Haushaltsdefizit: Zehntausende Spanier demonstrieren gegen Sparpolitik
In Spanien haben am Sonntag Zehntausende Menschen gegen die Haushaltskürzungen der Regierung protestiert. Ministerpräsident Mariano Rajoy will ein hartes Sparprogramm durchsetzen.
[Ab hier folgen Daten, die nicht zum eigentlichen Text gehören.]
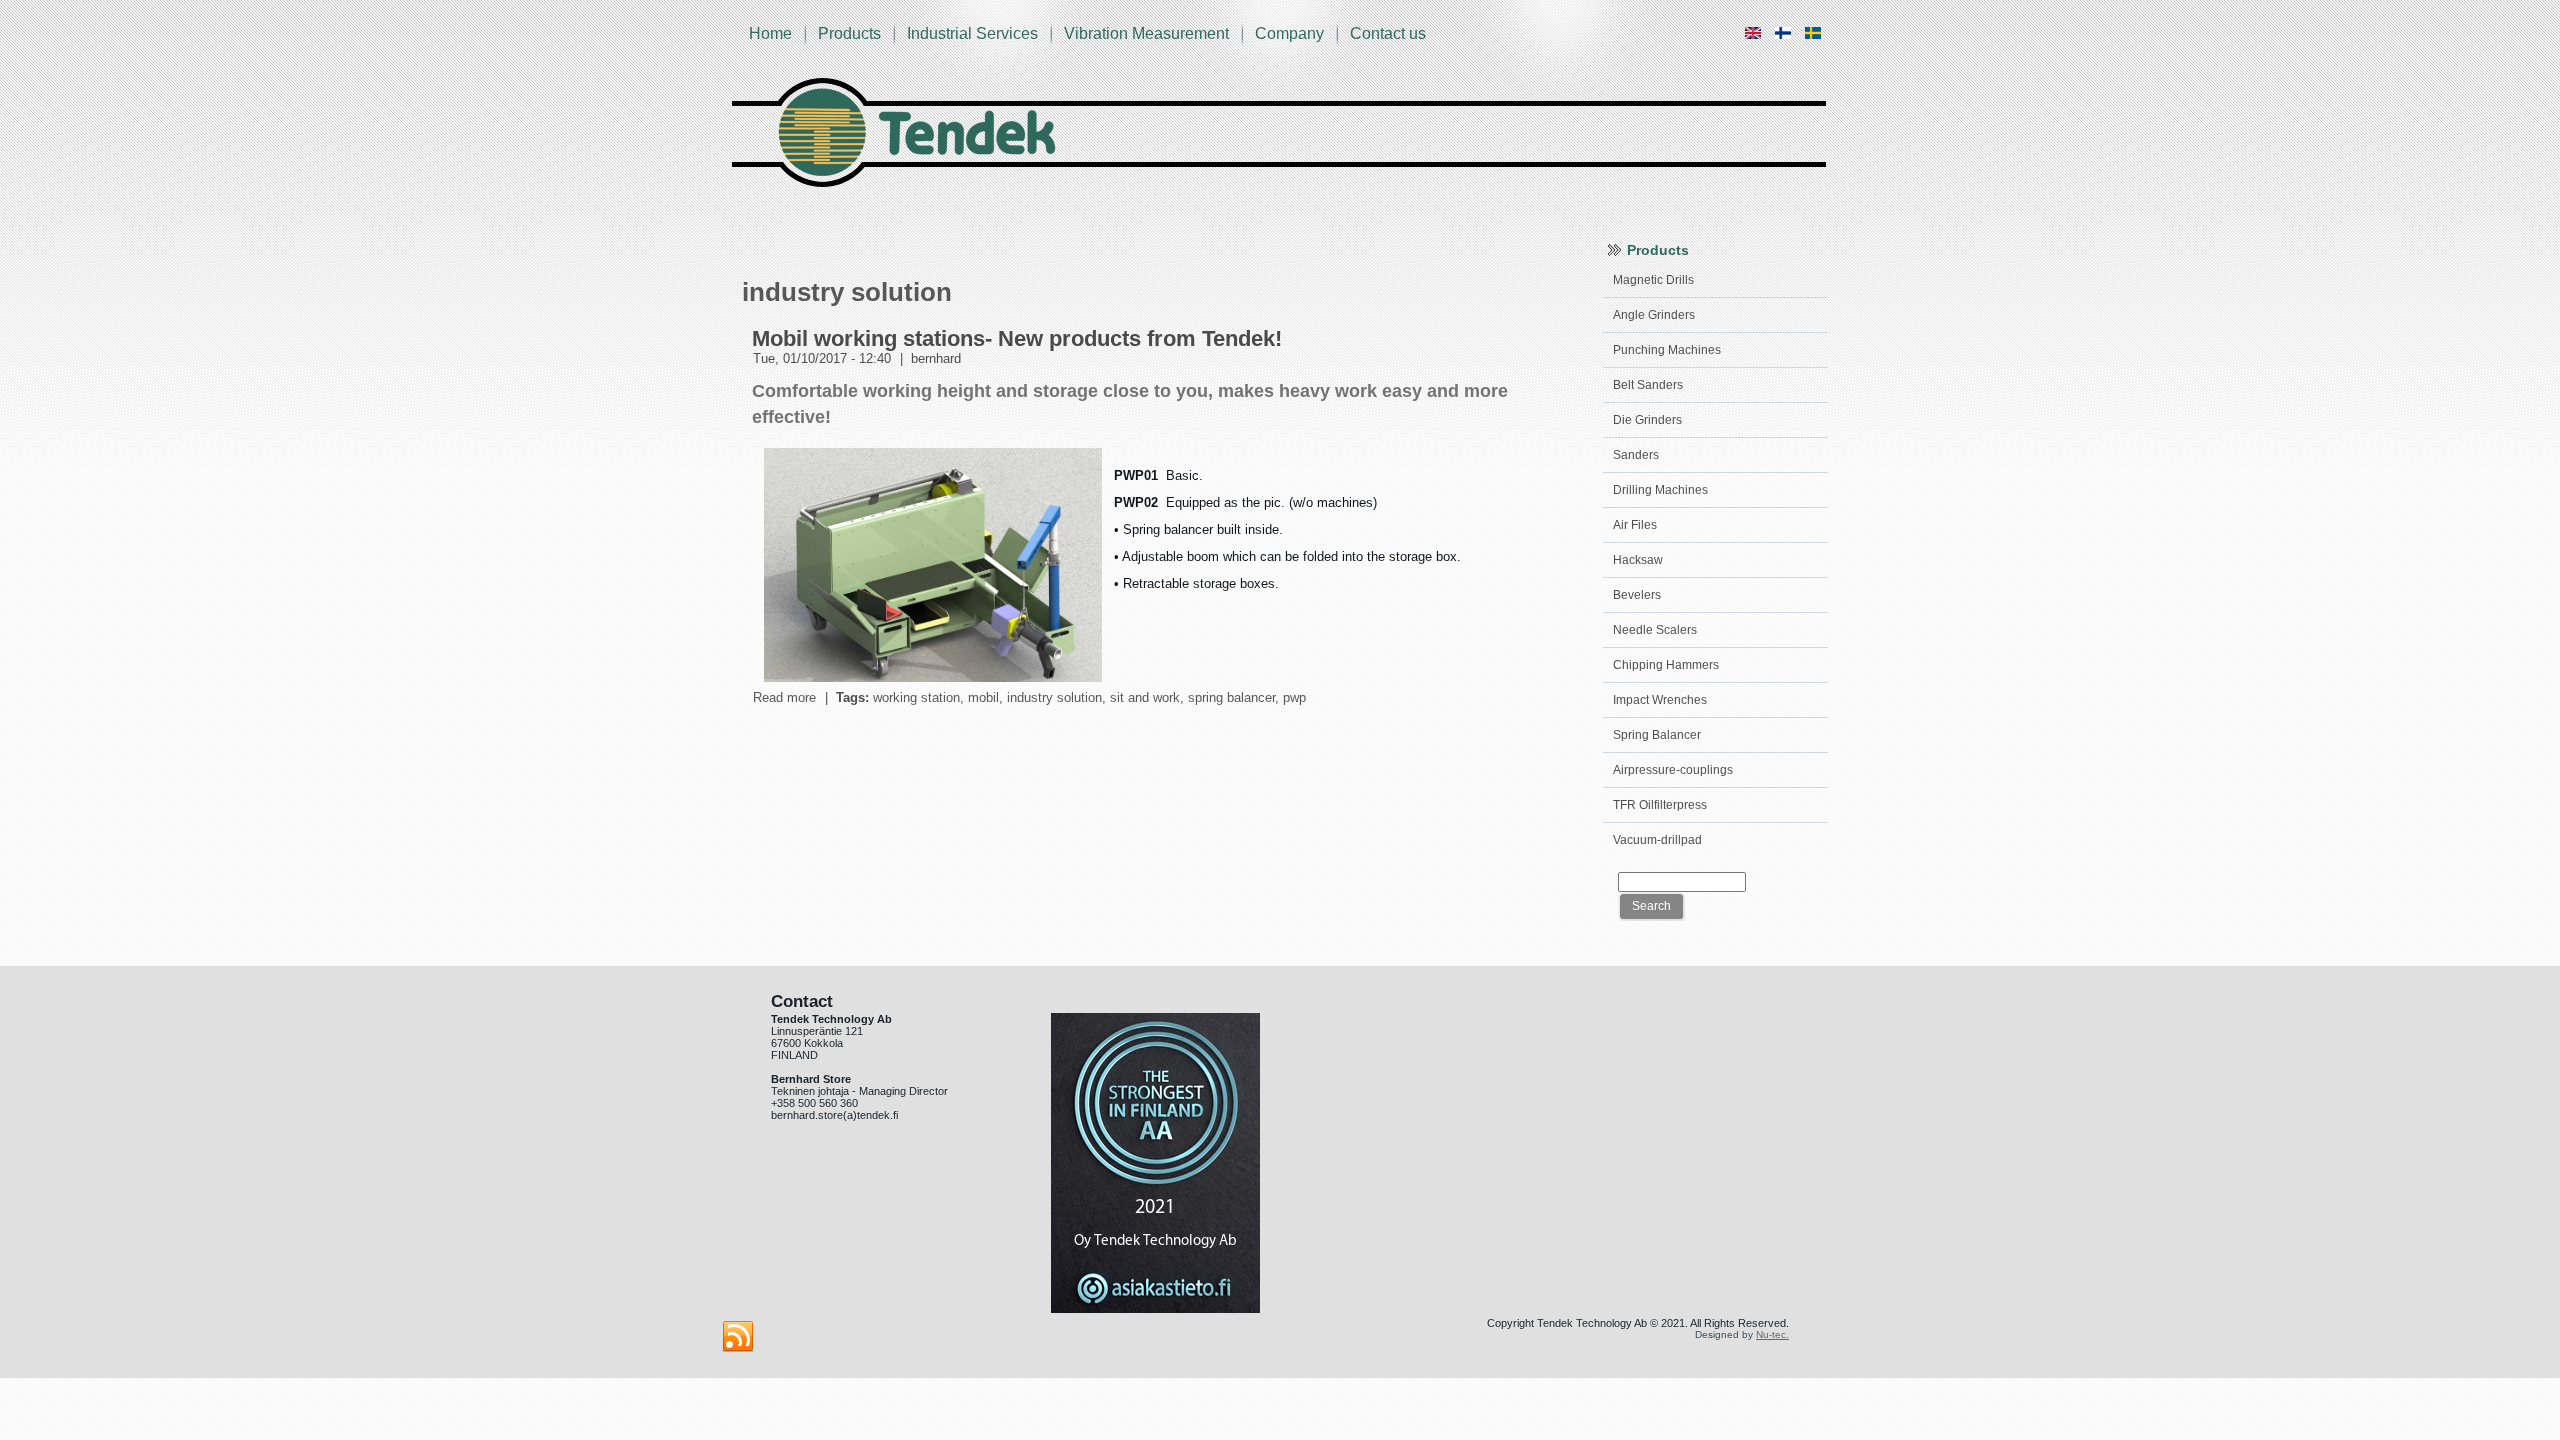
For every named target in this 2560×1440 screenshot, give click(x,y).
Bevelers (1637, 595)
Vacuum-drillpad (1657, 840)
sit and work (1145, 697)
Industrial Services (972, 33)
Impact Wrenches (1660, 700)
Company (1289, 33)
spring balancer (1231, 697)
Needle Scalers (1655, 630)
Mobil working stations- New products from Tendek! (1017, 338)
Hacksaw (1638, 560)
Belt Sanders (1648, 385)
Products (849, 33)
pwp (1294, 697)
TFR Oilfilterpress (1660, 805)
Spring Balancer (1657, 735)
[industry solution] (1753, 41)
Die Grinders (1647, 420)
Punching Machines (1667, 350)
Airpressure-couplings (1673, 770)
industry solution (1054, 697)
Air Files (1635, 525)
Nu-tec (1771, 1334)
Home (770, 33)
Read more (784, 697)
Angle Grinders (1654, 315)
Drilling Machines (1660, 490)
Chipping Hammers (1666, 665)
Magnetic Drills (1653, 280)
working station (916, 697)
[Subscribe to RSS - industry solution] (738, 1337)
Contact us (1388, 33)
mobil (983, 697)
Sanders (1636, 455)
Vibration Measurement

Allein im Bildungs- und Gesundheitswesen sollen zehn Milliarden Euro wegfallen.
Madrid - Sie wollen die Regierung überzeugen, im Kampf gegen das immense Haushaltsdefizit nicht nur auf Kürzungen zu setzen: In Spanien sind am Sonntag Zehntausende Menschen gegen die Sparpolitik der konservativen Regierung auf die Straße gegangen. Ministerpräsident Mariano Rajoy will allein im Bildungs- und Gesundheitswesen zehn Milliarden Euro einsparen, um die Neuverschuldung abzubauen.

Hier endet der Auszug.